下級官僚によくありがちな、不機嫌さという自分の習性を存分に発揮しながら、職場でのぐちを店主にまるで喉から蛙を吐き出すように酒くさい息の中で投げかけて無視されていた。
相槌を期待しては無視されていたドミートリーニコラーエフは、隣の女に声をかけた。
「ドーブライ ヂェン」(Добрый день)
帰ってきた言葉は予想に反しており、ドミートリーは苛立った。なぜいつも自分の人生はこうなるのだ。理不尽な怒りが全身を駆け巡ったが、よく考えてみれば今はすでに夜だった。当たり前だ。職場で悪態をついてから、家に帰る気がしなかったのでここに着たのだからすでにもう夜だったのだ。
「ドーブライ ヴェーチェル」(Добрый вечер)
こんばんはと言われたが、おれは「Добрый вечер」とは言えなかったので女はすぐに俺から目を話し、金を払って酒場を出ていったので、俺もとっさに金を払って女を追った。
「なにか御用ですか、お役人様」
女がそう言ったので、「生意気な口を叩くな」と俺は言った。
「大変失礼なことをいたしました」
女が美しく笑ったので俺は踵を返して帰宅した。
あの美しい笑顔がなんだか目に浮かんでしゃくだったので、ウォッカを家で飲み直したが、眠るまでに時間がかかってしまい、もうあと数時間であのくそみたいな職場に行く時間になっていたが、もうこのまま寝るのはやめようと思ってウォッカを飲み続けた。
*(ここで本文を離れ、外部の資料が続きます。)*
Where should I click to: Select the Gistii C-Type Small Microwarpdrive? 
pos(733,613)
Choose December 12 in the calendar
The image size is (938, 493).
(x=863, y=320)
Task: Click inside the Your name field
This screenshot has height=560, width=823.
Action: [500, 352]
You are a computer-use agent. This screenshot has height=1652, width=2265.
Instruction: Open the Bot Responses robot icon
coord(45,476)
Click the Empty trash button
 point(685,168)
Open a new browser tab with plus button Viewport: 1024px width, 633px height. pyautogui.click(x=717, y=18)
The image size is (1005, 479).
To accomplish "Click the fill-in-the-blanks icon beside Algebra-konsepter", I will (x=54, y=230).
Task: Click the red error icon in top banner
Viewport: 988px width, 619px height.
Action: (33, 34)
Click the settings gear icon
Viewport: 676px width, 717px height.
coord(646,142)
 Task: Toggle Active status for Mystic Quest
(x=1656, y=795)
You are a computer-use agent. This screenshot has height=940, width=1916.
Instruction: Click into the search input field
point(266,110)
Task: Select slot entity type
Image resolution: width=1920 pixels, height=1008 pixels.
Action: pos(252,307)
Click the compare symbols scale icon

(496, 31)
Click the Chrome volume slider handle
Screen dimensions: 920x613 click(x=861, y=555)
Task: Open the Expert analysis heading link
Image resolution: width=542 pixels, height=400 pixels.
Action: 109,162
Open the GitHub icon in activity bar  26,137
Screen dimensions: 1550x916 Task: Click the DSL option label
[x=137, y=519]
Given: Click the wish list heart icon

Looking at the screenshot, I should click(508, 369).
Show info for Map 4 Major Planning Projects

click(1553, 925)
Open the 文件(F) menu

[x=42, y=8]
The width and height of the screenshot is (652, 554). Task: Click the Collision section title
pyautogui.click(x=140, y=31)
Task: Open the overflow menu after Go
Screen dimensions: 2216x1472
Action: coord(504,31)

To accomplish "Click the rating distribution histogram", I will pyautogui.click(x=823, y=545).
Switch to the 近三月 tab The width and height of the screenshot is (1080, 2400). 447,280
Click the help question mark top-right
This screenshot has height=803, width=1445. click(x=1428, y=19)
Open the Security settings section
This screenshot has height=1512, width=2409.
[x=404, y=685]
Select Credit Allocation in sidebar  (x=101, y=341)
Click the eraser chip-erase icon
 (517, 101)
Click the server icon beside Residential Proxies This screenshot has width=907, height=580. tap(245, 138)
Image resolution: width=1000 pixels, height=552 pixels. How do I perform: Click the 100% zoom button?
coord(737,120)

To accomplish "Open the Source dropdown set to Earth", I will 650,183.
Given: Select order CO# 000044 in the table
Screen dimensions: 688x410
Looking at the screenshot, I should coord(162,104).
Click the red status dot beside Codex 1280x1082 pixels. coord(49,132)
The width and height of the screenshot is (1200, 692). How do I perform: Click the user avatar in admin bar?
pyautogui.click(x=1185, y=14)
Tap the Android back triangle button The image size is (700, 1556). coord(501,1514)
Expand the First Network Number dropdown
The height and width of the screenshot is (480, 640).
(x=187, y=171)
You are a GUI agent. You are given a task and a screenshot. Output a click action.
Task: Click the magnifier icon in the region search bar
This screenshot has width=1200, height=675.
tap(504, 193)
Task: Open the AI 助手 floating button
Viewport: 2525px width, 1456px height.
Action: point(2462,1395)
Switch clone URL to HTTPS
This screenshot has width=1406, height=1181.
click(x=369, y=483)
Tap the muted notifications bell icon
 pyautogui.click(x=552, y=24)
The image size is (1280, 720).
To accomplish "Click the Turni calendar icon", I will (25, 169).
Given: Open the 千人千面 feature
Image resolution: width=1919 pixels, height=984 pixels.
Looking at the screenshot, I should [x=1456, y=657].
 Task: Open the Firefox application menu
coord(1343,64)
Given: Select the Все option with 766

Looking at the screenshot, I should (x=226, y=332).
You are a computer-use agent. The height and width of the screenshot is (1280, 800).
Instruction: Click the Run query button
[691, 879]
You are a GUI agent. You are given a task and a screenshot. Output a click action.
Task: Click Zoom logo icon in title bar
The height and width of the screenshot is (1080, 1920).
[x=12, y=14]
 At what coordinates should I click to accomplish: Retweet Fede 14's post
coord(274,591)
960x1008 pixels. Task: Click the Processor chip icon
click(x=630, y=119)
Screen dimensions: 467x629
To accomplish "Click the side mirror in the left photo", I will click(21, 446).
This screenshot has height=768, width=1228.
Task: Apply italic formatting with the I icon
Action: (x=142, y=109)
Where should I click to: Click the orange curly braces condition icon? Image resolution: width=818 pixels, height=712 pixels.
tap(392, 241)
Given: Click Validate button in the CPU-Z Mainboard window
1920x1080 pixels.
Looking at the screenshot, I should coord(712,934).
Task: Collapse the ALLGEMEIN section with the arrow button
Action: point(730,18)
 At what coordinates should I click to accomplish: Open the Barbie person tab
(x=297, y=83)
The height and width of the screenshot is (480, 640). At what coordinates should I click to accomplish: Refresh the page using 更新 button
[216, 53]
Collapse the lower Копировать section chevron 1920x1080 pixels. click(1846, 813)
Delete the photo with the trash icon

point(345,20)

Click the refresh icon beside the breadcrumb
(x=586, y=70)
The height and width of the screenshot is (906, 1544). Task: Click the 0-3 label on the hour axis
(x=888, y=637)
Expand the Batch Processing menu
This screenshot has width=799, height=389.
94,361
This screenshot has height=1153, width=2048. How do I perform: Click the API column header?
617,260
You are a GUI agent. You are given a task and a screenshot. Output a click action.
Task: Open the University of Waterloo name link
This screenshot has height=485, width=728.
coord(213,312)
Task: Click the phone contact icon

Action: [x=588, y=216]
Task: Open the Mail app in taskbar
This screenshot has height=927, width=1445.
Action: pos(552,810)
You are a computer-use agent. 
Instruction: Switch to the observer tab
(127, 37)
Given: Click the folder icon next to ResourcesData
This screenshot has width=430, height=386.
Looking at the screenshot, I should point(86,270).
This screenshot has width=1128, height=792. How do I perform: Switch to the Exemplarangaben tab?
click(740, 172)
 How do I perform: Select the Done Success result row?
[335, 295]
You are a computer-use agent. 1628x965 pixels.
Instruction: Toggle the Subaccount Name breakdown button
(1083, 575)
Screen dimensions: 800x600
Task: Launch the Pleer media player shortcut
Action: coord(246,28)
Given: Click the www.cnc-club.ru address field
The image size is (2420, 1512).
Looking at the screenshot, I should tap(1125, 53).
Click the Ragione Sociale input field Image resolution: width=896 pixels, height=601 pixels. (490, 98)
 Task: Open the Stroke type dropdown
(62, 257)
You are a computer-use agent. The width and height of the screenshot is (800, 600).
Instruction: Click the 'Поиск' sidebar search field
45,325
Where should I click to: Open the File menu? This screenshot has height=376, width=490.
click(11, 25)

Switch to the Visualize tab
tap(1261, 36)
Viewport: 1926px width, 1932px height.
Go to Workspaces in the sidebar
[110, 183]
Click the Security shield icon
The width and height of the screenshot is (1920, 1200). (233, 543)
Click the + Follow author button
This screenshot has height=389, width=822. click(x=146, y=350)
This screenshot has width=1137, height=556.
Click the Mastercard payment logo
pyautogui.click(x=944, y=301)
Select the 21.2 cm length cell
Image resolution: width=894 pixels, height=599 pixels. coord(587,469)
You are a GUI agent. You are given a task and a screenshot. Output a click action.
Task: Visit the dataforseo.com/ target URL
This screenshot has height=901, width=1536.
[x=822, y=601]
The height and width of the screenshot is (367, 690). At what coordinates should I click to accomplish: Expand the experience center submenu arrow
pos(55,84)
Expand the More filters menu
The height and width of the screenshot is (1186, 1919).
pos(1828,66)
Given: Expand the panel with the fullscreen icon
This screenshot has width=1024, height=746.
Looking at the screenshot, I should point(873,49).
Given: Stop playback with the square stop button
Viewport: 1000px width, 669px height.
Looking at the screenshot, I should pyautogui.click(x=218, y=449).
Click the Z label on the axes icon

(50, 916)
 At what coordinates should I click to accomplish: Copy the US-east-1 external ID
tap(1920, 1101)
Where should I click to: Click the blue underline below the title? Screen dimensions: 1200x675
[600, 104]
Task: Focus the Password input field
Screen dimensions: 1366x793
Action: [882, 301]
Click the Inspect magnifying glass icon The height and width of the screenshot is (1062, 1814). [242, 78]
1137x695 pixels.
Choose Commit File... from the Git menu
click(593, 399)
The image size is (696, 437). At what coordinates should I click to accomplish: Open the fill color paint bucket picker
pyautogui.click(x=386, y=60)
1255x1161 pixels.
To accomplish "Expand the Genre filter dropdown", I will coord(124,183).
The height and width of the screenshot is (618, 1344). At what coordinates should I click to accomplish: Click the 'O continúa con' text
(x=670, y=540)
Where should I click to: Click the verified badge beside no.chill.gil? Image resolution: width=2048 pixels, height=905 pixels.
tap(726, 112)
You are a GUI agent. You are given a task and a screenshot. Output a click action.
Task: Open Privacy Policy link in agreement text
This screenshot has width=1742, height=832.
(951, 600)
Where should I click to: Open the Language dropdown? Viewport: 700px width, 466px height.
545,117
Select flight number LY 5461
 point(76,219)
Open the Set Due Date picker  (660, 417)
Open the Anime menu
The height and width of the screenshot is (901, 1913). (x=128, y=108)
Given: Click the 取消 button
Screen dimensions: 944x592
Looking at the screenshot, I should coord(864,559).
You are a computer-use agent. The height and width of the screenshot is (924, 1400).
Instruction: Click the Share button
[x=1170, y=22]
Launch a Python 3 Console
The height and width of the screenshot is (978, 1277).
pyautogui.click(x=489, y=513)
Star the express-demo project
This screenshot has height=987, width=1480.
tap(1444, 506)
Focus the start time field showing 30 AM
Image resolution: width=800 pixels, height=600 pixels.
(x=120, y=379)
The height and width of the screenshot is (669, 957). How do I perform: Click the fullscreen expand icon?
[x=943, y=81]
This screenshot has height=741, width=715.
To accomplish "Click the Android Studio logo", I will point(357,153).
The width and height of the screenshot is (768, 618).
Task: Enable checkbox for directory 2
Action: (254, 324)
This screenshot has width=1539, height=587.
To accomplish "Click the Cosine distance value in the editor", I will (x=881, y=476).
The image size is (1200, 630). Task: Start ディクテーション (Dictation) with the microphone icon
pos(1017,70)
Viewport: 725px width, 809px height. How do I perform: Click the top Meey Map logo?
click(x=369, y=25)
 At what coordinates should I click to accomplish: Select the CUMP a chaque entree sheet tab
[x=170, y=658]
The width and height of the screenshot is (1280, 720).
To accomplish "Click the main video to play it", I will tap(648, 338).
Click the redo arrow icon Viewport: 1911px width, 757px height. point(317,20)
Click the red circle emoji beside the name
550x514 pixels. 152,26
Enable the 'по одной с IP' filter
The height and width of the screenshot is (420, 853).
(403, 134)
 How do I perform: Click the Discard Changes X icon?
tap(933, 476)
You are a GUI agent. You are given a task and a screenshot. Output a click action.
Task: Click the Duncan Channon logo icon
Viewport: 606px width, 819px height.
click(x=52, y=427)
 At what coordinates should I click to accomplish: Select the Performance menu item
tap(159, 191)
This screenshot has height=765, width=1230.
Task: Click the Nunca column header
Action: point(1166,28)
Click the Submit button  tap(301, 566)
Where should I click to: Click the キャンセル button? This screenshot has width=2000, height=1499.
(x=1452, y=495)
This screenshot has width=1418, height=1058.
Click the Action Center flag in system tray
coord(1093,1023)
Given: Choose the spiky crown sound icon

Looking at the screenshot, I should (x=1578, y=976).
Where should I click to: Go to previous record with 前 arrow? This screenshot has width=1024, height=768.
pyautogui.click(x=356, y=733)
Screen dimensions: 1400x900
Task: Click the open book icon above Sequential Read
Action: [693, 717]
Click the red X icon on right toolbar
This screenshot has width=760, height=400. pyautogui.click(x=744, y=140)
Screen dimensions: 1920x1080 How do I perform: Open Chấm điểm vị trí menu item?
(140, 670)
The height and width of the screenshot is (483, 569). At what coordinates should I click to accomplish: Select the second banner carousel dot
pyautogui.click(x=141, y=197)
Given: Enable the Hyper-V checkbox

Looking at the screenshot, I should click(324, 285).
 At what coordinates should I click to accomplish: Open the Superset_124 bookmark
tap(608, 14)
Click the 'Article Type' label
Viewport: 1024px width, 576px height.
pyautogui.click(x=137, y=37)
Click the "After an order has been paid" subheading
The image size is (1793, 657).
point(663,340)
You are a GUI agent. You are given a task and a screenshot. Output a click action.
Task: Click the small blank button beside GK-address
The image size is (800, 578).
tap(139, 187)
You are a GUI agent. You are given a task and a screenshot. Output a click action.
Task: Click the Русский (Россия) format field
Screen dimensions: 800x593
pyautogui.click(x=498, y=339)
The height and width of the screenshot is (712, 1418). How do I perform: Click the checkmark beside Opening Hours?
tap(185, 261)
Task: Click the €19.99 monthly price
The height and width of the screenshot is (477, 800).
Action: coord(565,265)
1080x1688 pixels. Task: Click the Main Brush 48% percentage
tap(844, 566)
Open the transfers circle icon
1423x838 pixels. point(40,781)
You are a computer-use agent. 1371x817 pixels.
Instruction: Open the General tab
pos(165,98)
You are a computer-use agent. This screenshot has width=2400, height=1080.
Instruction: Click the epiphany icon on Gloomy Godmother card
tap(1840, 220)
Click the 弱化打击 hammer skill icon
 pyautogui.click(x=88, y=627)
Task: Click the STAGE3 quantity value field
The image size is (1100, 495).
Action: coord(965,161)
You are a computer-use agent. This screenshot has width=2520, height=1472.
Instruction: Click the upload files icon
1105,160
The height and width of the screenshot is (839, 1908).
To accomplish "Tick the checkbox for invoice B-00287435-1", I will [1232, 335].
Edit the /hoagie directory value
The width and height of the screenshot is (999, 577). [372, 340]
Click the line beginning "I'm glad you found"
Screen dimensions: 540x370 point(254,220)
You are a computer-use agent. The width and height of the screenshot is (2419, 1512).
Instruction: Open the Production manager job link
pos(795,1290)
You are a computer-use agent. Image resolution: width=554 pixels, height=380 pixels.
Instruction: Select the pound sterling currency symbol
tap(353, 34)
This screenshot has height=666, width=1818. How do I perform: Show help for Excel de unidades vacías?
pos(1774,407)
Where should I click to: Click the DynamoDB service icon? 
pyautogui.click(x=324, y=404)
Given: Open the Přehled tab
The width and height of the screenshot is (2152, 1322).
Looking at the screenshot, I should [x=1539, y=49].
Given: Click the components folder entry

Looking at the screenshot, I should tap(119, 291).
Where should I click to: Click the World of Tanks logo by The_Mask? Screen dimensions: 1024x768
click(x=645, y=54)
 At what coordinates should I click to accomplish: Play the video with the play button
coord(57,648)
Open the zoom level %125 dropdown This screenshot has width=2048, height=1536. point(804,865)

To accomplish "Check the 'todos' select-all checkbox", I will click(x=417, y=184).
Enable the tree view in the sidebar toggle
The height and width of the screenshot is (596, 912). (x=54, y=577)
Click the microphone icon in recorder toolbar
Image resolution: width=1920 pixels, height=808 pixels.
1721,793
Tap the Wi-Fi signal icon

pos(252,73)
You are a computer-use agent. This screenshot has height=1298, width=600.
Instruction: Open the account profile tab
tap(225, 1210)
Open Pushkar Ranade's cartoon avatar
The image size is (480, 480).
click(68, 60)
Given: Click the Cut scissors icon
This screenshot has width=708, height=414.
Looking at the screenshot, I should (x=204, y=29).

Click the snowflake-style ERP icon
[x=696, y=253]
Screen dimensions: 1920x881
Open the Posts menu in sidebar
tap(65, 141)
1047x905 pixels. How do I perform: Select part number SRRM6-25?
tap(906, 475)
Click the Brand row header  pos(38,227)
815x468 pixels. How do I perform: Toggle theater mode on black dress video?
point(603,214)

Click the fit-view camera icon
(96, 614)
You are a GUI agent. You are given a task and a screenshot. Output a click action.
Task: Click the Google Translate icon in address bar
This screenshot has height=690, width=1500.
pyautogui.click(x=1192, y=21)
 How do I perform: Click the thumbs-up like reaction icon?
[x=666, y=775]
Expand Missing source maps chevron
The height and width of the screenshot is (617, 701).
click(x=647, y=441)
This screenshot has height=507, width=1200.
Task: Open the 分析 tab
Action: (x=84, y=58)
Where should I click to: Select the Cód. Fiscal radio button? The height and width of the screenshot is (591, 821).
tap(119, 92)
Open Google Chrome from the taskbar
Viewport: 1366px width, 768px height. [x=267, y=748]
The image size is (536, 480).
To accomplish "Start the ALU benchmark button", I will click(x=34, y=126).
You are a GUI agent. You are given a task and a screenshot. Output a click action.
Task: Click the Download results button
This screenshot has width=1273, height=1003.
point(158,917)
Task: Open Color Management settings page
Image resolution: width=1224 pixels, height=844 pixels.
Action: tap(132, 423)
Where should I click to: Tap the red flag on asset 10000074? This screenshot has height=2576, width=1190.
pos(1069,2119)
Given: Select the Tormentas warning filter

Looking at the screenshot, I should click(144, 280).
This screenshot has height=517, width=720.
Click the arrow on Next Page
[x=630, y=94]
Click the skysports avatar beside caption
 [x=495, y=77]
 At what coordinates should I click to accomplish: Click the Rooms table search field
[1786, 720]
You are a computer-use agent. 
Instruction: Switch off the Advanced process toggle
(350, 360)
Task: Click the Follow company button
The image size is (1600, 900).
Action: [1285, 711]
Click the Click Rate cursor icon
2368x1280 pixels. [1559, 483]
さて今日はどんな喧嘩をしてやろうと、そう思うと少しだけ酔が回ってきた。
このまま寝てしまって今日は勤務を休んでしまうのもまたいいなと思った時に、意識がなくなったが起きたのはいつもの時間だったので役所に行った。
出入国管理の窓口に座った時に最初に相談者はあの女だったので驚いたが、俺は何ごともなかったかのように話をしたが女もまた何ごともなかったかのように話を聞いていた。
今日もまたあの酒場にいこうと俺は、そう思った。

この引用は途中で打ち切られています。